What are the lines from the one containing "Where should I click to: Decrease" through the end of the listing below? Return them exactly, and only them.

## [LISTED ENTRIES]
- - -

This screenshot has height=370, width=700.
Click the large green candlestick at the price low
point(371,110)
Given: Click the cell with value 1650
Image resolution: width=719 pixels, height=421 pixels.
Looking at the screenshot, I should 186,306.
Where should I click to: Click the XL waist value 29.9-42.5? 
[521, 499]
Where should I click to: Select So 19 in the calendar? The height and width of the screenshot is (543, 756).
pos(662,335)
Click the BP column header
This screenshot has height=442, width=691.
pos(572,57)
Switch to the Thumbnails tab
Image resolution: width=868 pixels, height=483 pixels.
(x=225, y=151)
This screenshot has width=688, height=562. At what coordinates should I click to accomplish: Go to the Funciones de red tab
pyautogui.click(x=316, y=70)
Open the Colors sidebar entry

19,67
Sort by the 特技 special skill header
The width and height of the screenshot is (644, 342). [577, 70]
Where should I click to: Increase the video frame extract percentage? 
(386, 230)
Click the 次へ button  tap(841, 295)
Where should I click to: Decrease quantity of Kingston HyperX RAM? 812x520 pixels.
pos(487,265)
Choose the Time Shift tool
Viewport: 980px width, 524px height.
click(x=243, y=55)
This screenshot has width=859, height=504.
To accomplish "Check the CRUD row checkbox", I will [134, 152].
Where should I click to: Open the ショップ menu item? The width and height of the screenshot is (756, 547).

- - -

## [RESPONSE BOX]
Where should I click to: Decrease quantity of Kingston HyperX RAM? 812x520 pixels.
pos(487,265)
Choose the Time Shift tool
Viewport: 980px width, 524px height.
click(x=243, y=55)
This screenshot has width=859, height=504.
To accomplish "Check the CRUD row checkbox", I will [134, 152].
Where should I click to: Open the ショップ menu item? The width and height of the screenshot is (756, 547).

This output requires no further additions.